Afmetingen van reflector en director (en) en vooral de afstand tot de dipool bepalen de impedantie zodat in bepaalde ontwerpen de gewenste stralingsweerstand van 50 Ohm toch gerealiseerd kan worden.

Een andere methode is toepassing van zg. een 1:4 coax balun maar in beide gevallen is het Yagi ontwerp zelf die de keuze bepaald.

*De Yagi antenne is in de jaren ’20 ontwikkelt door twee Japanse geleerden t.w. prof Yagi en Uda, maar bij ons algemeen bekend als Yagi antenne.

Aanvankelijk had de antenne in de vooroorlogse jaren veel militaire toepassingen en in gevallen waar richt-antennes gewenst waren.

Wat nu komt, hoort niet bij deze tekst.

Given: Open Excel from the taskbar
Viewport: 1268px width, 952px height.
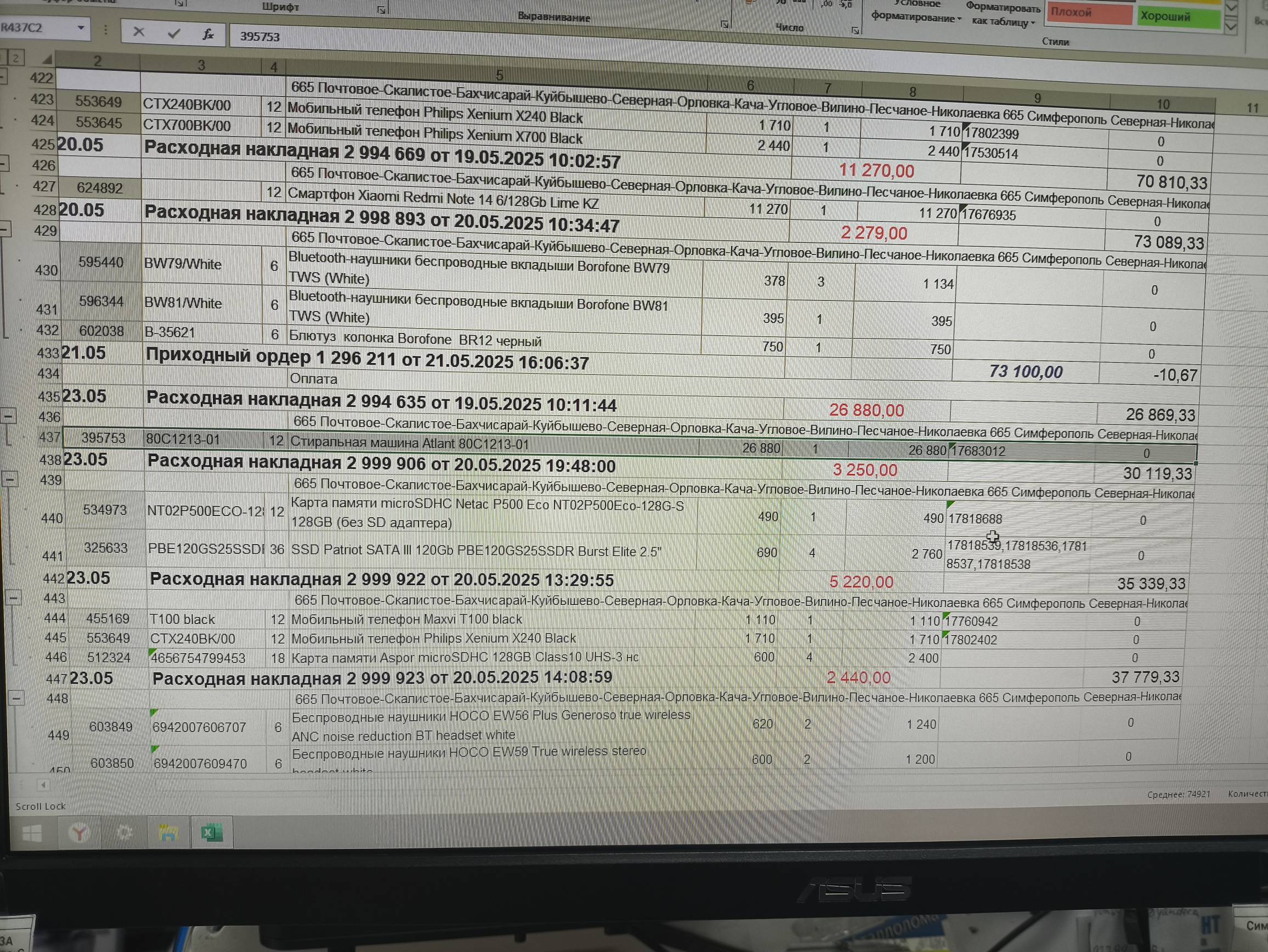Looking at the screenshot, I should pos(212,832).
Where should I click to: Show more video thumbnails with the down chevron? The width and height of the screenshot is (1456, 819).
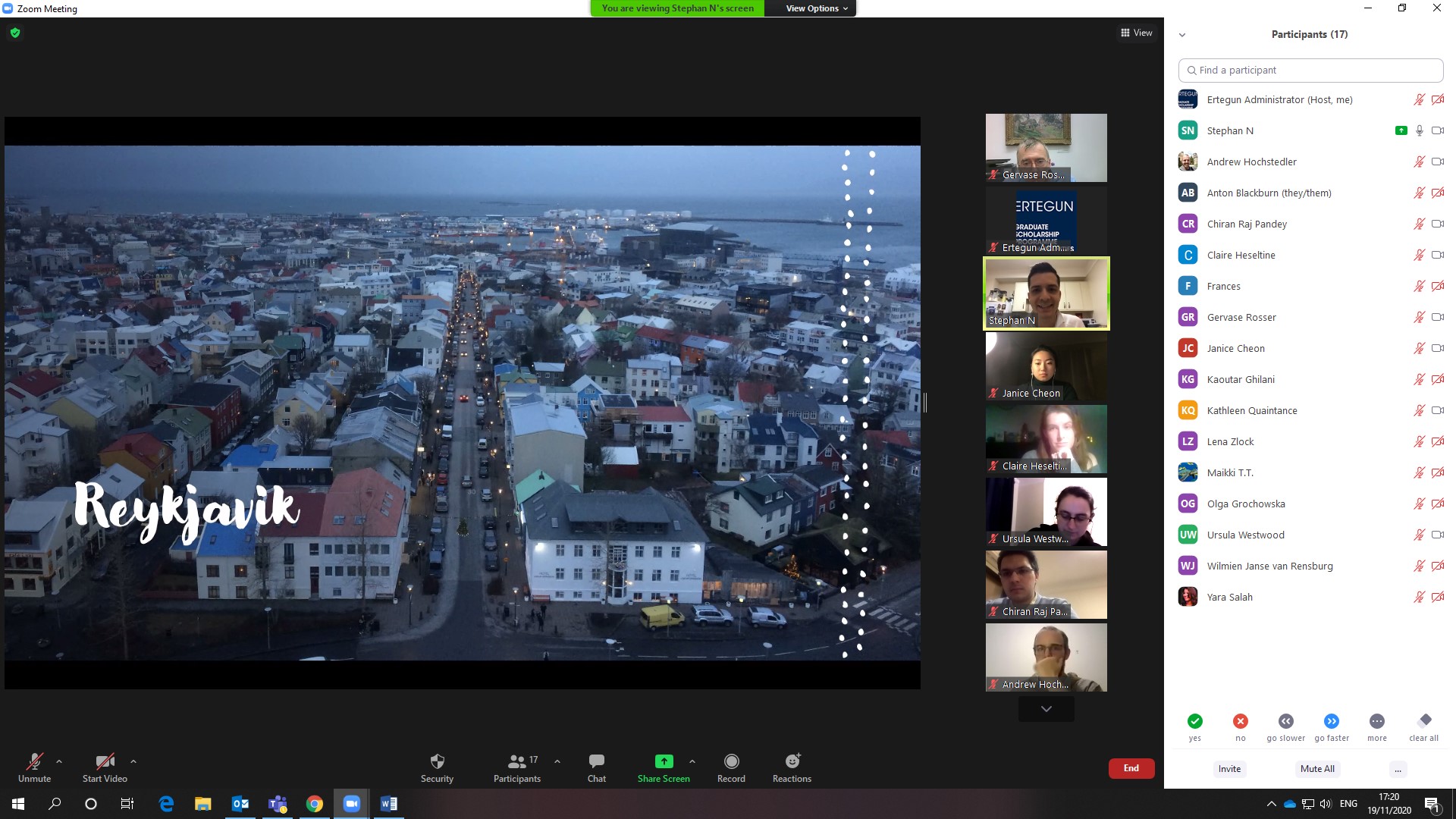1046,709
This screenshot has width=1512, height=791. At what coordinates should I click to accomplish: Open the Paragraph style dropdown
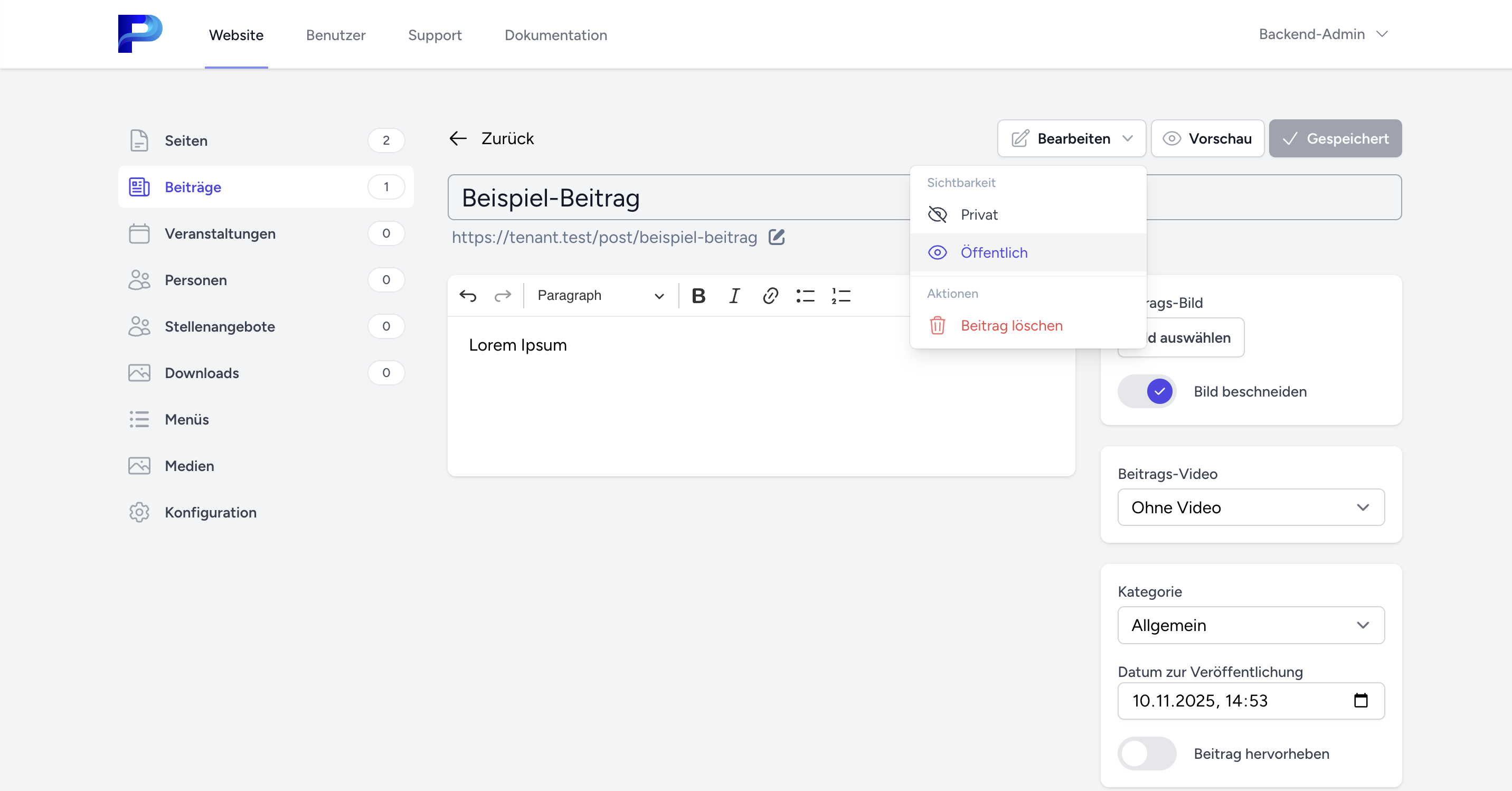coord(600,295)
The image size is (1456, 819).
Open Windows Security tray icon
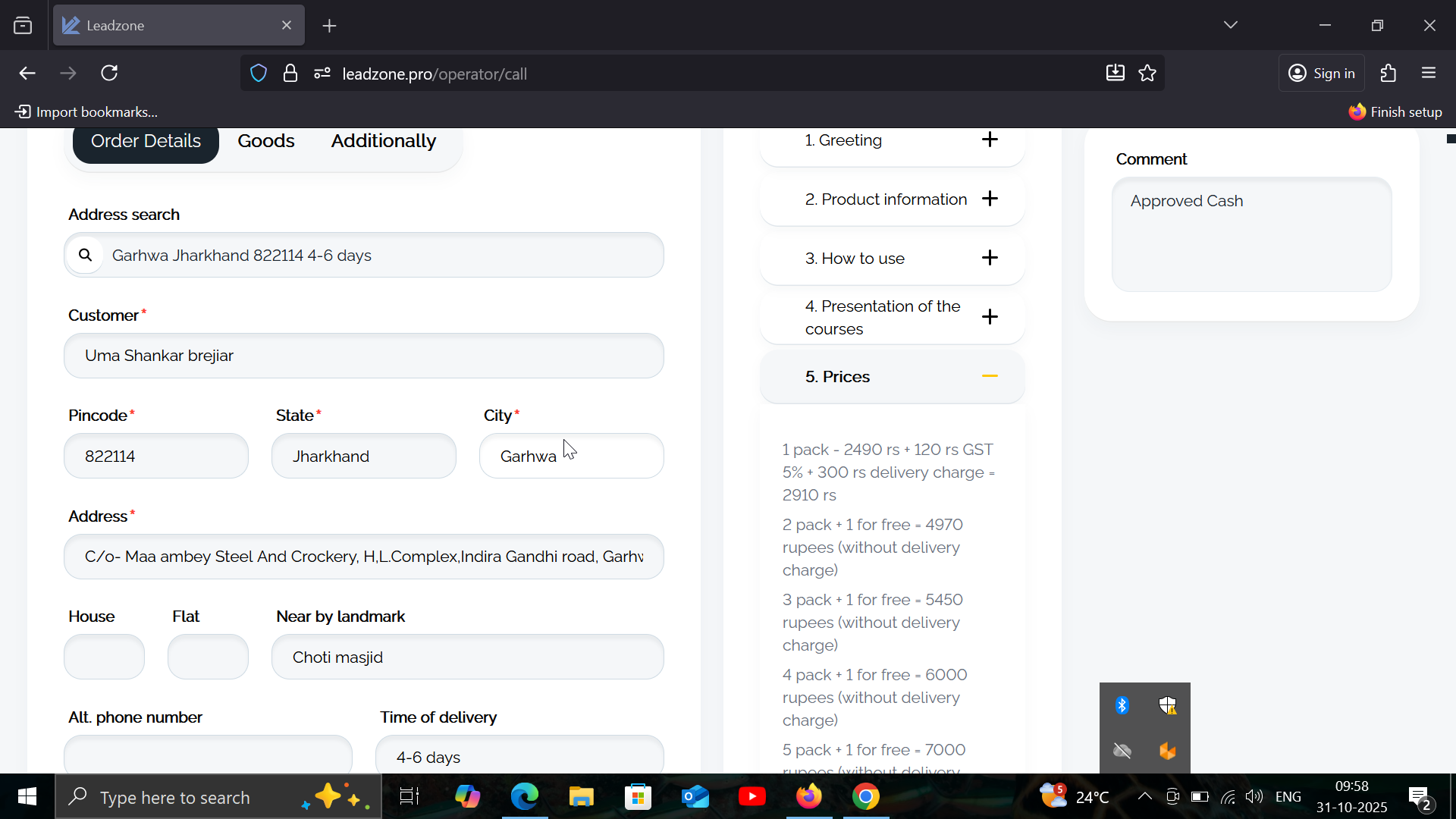pyautogui.click(x=1167, y=705)
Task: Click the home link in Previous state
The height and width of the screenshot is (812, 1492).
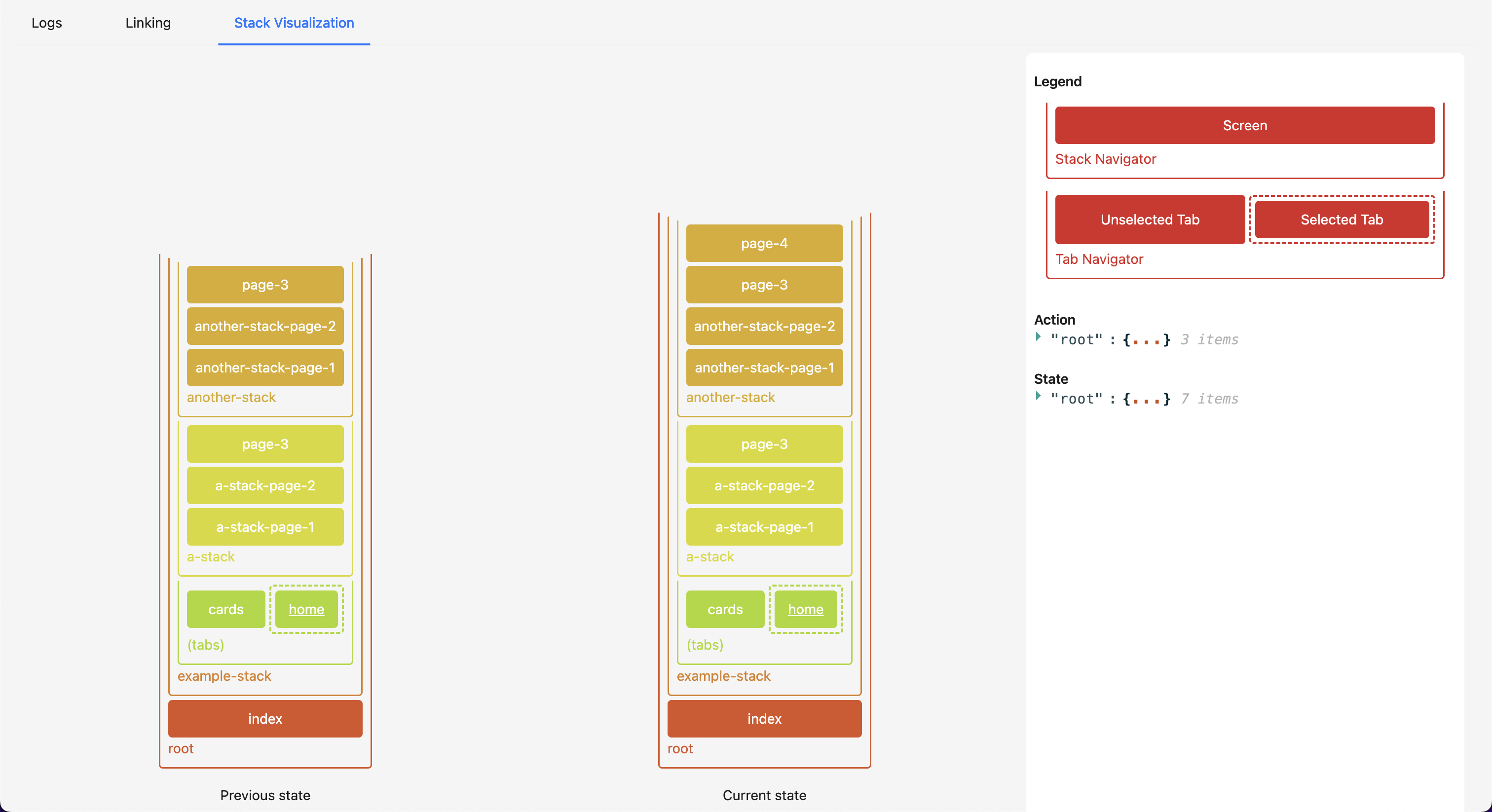Action: coord(306,609)
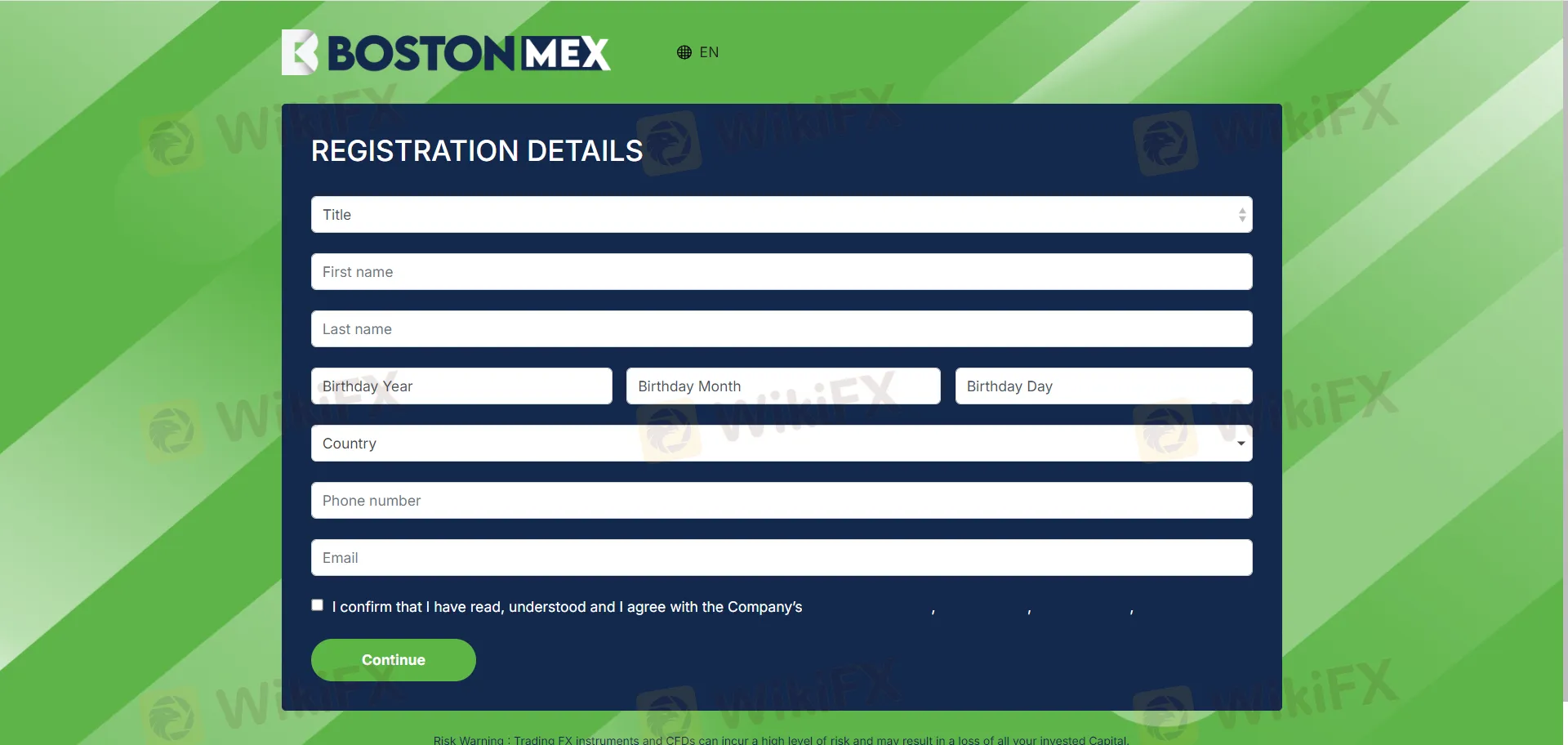Click the First name input field
This screenshot has height=745, width=1568.
tap(781, 271)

De grote doorbraak van dit antenne type kwam echter met de komst van de televisie en VHF radio (FM) in de net naoorlogse jaren en is daardoor bij het grote publiek bekend.

Deze antennes stonden vanaf de vijftiger jaren ver tot de jaren ’80 op vrijwel alle daken.

Ook bij radioamateurs is het geen onbekend antenne type, zeker voor de VHF en UHF-band en bekend onder de noemer beam, en ook voor HF bestaan Yagi’s.

Vanwege de relatief eenvoudige constructie, de in verhouding bescheiden afmetingen en daardoor redelijk goedkoop te produceren was en is dit antennetype zeer populair.

**WISA, Koninklijke fabriek van metaalwerken is een onderneming van Willen Stokvis Arnhem.

Sinds 1948 één van de eerste fabrikanten van o.a. televisie en FM antennes en behoorden samen met o.a. het Amsterdamse TEWEA tot de fabrikanten van het eerste uur op antenne gebied en beide ondernemingen stonden voor hoge kwaliteit en hadden eigen laboratoria met testfaciliteiten.

WISA heeft zich later in de jaren ‘70 volledig toegelegd op toiletspoelreservoirs en daar een bekende naam.